● **TASK BRIEF**: Write out the welcome address below in full, word for word.

══ PAGE EXTRACT

President Mark D. Gearan

President Mark D. Gearan
September 4, 2008


Welcome.

Every September year we gather at the beginning of the academic year to mark the start of our shared journey. We say to ourselves and to each other that we commit our energies to the rigor of the academic year ahead, we welcome the newest members of our community and we reaffirm our dedication to the values and aspirations of Hobart and William Smith Colleges. In this beautiful space we meet surrounded by flags of the countries our students hail from - reflecting our commitment to a global community and we think about fellow HWS students who are abroad studying in 12 different nations.

This year we meet at a time of great excitement and progress on our campus, a dynamic new group of first year students, talented new faculty and staff colleagues have arrived who will join our community and add to it in special ways. We gather during the Centennial year of William Smith College - a chance for all of us to celebrate 100 years of leading women.

════
══ DATA LINES

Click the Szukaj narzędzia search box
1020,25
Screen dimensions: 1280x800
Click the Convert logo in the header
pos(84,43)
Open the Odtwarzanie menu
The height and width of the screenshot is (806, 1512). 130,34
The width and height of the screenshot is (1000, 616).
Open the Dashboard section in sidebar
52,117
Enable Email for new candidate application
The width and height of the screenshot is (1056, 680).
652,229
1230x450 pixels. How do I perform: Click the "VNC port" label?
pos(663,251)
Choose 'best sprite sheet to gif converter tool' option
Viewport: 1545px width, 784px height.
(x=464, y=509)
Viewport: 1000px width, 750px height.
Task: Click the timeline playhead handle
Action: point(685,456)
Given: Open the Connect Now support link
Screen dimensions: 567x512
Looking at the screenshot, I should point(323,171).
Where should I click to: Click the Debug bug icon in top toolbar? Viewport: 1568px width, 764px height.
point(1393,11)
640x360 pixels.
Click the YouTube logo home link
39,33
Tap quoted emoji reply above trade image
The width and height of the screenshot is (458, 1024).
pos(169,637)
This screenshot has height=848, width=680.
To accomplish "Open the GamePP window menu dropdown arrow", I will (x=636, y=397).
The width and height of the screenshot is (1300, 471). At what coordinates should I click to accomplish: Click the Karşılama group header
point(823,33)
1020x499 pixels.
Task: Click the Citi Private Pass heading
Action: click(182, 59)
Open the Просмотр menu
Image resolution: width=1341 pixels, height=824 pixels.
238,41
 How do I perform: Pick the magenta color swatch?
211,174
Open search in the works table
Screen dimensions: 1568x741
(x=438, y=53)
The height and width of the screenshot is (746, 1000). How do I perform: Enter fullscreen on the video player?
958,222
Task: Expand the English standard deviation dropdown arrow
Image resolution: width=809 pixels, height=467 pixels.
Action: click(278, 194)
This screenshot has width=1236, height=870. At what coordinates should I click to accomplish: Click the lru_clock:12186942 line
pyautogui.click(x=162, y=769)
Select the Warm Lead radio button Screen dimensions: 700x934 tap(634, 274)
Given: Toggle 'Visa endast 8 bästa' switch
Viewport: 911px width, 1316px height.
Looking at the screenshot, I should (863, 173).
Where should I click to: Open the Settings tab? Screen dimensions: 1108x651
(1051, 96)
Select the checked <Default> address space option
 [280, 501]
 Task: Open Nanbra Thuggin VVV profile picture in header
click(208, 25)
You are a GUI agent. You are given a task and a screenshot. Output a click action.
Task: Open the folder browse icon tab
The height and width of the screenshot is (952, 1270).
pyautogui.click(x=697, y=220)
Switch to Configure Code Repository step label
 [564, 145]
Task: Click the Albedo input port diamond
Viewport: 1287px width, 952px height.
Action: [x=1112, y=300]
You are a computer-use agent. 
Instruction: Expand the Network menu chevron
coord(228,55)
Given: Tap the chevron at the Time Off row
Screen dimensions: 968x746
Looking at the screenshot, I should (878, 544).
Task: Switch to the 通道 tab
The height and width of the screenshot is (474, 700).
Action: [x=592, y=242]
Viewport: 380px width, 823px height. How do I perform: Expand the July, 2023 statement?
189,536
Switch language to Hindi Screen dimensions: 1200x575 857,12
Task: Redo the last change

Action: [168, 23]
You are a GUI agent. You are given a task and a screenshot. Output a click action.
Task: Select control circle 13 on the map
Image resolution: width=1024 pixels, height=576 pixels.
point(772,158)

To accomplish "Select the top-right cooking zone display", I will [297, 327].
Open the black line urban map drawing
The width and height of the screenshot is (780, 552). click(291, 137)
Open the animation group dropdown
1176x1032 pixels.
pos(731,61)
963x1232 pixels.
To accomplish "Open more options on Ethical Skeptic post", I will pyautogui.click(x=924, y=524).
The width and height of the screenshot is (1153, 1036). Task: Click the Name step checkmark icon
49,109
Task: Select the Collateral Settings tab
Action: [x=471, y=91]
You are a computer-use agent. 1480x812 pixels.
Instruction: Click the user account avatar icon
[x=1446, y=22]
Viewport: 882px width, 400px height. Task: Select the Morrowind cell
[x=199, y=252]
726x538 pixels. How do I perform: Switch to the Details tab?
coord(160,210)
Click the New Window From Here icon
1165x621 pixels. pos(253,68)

════

● **SOLUTION**:
President Mark D. Gearan

President Mark D. Gearan
September 4, 2008


Welcome.

Every September year we gather at the beginning of the academic year to mark the start of our shared journey. We say to ourselves and to each other that we commit our energies to the rigor of the academic year ahead, we welcome the newest members of our community and we reaffirm our dedication to the values and aspirations of Hobart and William Smith Colleges. In this beautiful space we meet surrounded by flags of the countries our students hail from - reflecting our commitment to a global community and we think about fellow HWS students who are abroad studying in 12 different nations.

This year we meet at a time of great excitement and progress on our campus, a dynamic new group of first year students, talented new faculty and staff colleagues have arrived who will join our community and add to it in special ways. We gather during the Centennial year of William Smith College - a chance for all of us to celebrate 100 years of leading women.